エリート同期は独占欲を隠さない

機嫌は直ったと思っていたが、やはりまだ怒っているらしい。

「なに、あんたら喧嘩でもしたの」
「別に」

頬杖をつき、窓の外を眺めながら素っ気なく言う。そんな未尋を目の当たりにして、桐谷の胸に不安な影がさした。

これは本当にまずいのでは。このままこじれて口もきいてもらえなくなってしまうかもしれない。

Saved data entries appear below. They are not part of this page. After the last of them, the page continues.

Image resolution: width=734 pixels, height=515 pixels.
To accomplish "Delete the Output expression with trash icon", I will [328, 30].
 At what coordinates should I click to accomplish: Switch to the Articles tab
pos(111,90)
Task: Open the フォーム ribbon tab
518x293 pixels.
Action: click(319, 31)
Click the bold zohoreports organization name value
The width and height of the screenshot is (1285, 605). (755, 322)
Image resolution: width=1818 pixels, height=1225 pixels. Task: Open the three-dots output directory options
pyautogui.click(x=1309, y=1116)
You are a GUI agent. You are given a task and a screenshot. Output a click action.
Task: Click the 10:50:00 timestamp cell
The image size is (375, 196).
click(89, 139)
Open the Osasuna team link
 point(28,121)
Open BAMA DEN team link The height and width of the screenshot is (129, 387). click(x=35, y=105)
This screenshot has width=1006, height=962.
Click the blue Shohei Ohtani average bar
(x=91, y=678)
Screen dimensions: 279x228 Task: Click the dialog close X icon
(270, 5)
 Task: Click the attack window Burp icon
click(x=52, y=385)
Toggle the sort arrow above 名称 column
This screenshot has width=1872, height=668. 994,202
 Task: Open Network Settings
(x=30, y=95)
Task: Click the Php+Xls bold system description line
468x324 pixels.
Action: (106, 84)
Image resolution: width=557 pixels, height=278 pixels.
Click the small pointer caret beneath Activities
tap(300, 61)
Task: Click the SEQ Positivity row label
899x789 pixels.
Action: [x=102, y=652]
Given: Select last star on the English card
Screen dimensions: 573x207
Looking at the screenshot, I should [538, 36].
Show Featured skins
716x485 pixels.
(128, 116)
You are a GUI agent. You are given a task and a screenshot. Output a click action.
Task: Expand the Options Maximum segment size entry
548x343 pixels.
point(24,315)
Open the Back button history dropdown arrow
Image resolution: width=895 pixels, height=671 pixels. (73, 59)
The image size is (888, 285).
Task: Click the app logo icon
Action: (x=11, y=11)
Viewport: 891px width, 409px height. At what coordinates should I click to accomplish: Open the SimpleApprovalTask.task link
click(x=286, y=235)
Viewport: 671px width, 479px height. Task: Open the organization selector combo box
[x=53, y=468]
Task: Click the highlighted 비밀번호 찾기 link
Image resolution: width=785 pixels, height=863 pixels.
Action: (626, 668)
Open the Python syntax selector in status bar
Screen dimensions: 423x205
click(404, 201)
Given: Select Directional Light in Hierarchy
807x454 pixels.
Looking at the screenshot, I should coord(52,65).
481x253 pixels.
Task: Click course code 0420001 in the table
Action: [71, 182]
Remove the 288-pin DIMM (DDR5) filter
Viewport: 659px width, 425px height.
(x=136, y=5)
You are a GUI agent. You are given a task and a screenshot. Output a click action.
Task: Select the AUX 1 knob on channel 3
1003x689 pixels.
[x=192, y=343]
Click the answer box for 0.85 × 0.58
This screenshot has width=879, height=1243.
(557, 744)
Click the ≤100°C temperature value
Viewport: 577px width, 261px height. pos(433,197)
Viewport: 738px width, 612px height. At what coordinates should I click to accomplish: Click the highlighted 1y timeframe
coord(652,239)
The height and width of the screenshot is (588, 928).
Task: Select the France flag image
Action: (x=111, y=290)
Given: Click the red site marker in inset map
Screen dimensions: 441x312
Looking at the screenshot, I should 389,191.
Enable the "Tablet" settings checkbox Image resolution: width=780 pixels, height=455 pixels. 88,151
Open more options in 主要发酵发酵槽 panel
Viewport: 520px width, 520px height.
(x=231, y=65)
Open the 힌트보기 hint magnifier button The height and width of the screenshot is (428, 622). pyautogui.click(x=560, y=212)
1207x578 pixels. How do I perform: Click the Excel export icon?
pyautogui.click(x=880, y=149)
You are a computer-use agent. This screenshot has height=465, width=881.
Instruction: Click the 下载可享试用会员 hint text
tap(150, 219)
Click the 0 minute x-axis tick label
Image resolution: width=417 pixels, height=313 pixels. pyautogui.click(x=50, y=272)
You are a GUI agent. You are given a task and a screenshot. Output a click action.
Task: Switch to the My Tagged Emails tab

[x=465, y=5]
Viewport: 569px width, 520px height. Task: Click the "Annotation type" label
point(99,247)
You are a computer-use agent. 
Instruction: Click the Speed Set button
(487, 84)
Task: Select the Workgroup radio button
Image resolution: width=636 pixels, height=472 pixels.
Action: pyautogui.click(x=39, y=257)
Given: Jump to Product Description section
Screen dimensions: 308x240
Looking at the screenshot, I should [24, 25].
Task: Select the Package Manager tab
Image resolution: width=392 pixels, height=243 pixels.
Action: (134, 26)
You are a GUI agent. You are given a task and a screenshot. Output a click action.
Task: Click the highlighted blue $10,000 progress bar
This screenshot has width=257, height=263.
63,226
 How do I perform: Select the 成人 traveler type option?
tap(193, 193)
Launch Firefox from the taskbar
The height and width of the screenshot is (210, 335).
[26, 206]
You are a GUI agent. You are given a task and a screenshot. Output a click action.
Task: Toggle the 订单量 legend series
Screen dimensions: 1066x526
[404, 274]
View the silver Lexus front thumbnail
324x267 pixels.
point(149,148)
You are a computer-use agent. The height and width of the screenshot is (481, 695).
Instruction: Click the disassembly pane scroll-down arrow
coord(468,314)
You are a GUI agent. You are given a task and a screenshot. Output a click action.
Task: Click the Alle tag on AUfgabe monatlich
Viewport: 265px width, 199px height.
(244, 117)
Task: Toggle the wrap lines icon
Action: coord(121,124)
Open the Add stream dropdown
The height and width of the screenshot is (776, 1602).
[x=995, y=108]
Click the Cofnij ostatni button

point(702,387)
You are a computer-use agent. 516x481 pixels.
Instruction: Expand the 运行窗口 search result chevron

明智の言う通り、ちゃんと今の自分の気持ちを言葉にしないと、取り返しがつかないことになってしまう。

(――だけどどうやって?)

結局、その繰り返しである。

バスに揺られること二時間。あっという間に旅館に着いた。今から夜の宴会まで、自由時間となっている。

各々振り分けられた部屋に向かうと、同室の明智がさっそく風呂に行く準備をしていた。そして「お先」と告げると、すぐさま視界から消えた。どうやら明智も温泉を楽しみにしているらしい。

きっと未尋も今ごろ部屋で興奮しているんだろう。そんな想像をしていると、明智が朝言っていた言葉が頭を過った。

『この旅行で一気に仕掛けるのもあり』

でも、未尋はあの軟弱そうな男と別れたばかり。